───── Record extracts

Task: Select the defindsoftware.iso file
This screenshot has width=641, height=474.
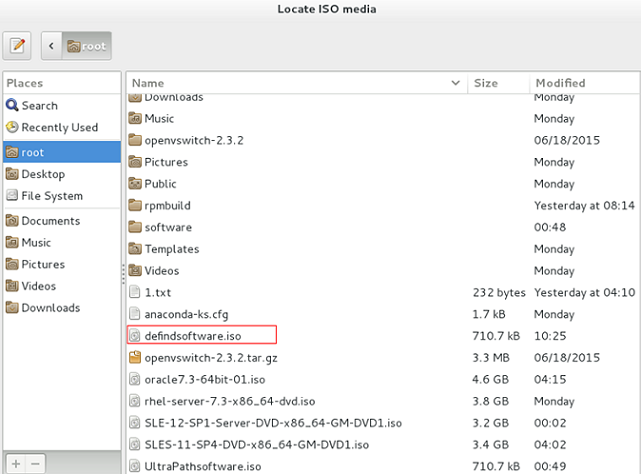Action: click(192, 335)
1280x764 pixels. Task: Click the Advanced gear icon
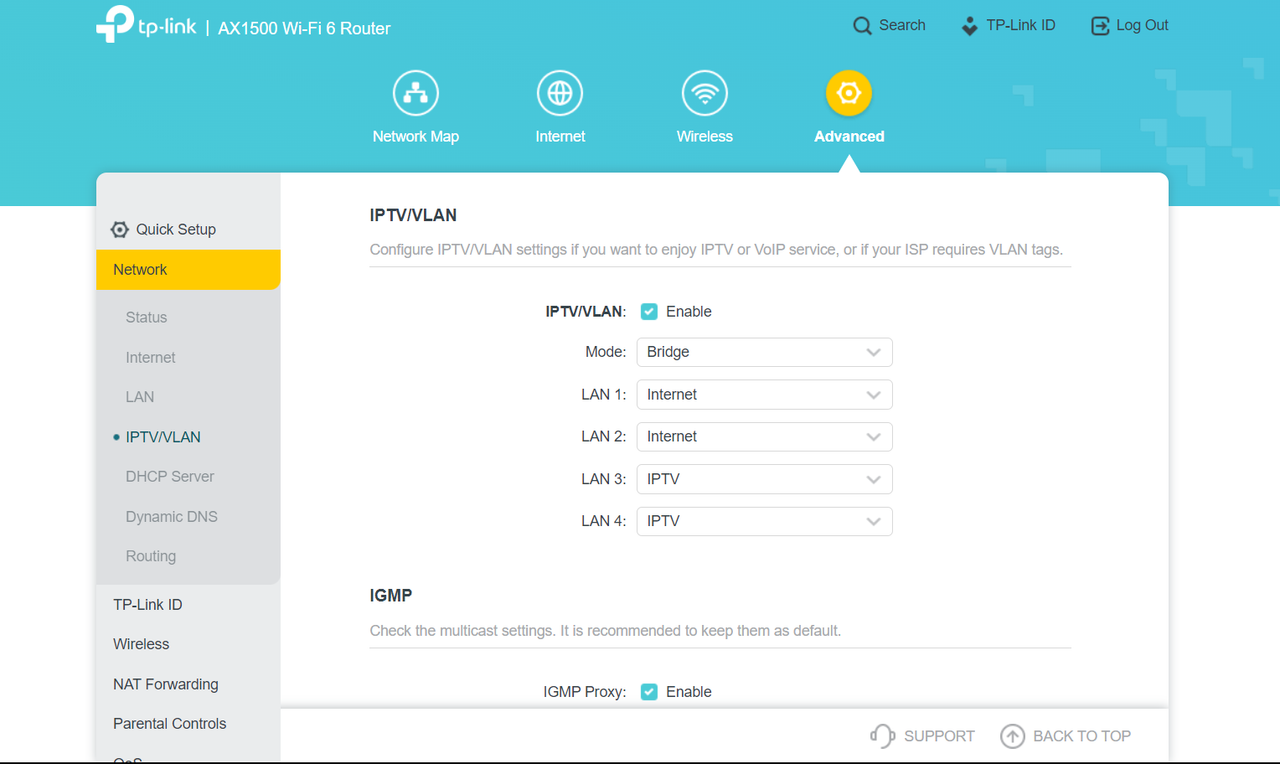pos(848,92)
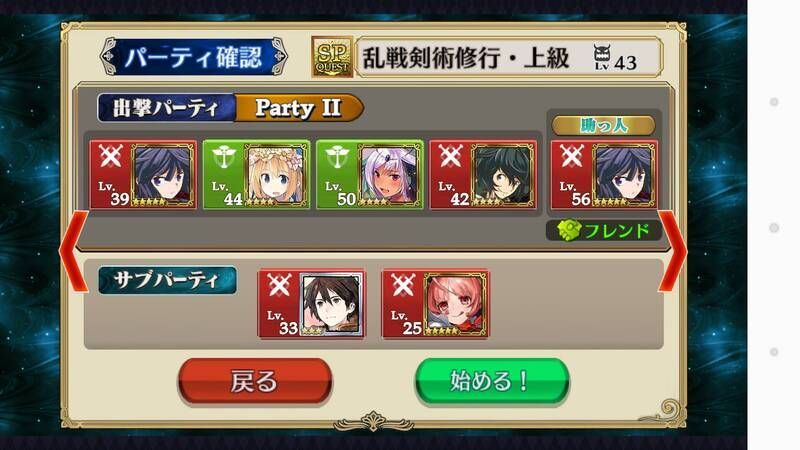The width and height of the screenshot is (800, 450).
Task: Tap the crossed swords icon on Lv. 39 card
Action: tap(110, 156)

──────────

(Required action): Excluding the pictures, write out exactly the lines from the line that contains "This screenshot has width=641, height=474." through the end of the records.

(Exercise result):
This screenshot has width=641, height=474.
Action: click(192, 335)
1280x764 pixels. Task: Click the Advanced gear icon
pos(848,92)
The width and height of the screenshot is (800, 450).
Task: Tap the crossed swords icon on Lv. 39 card
Action: tap(110, 156)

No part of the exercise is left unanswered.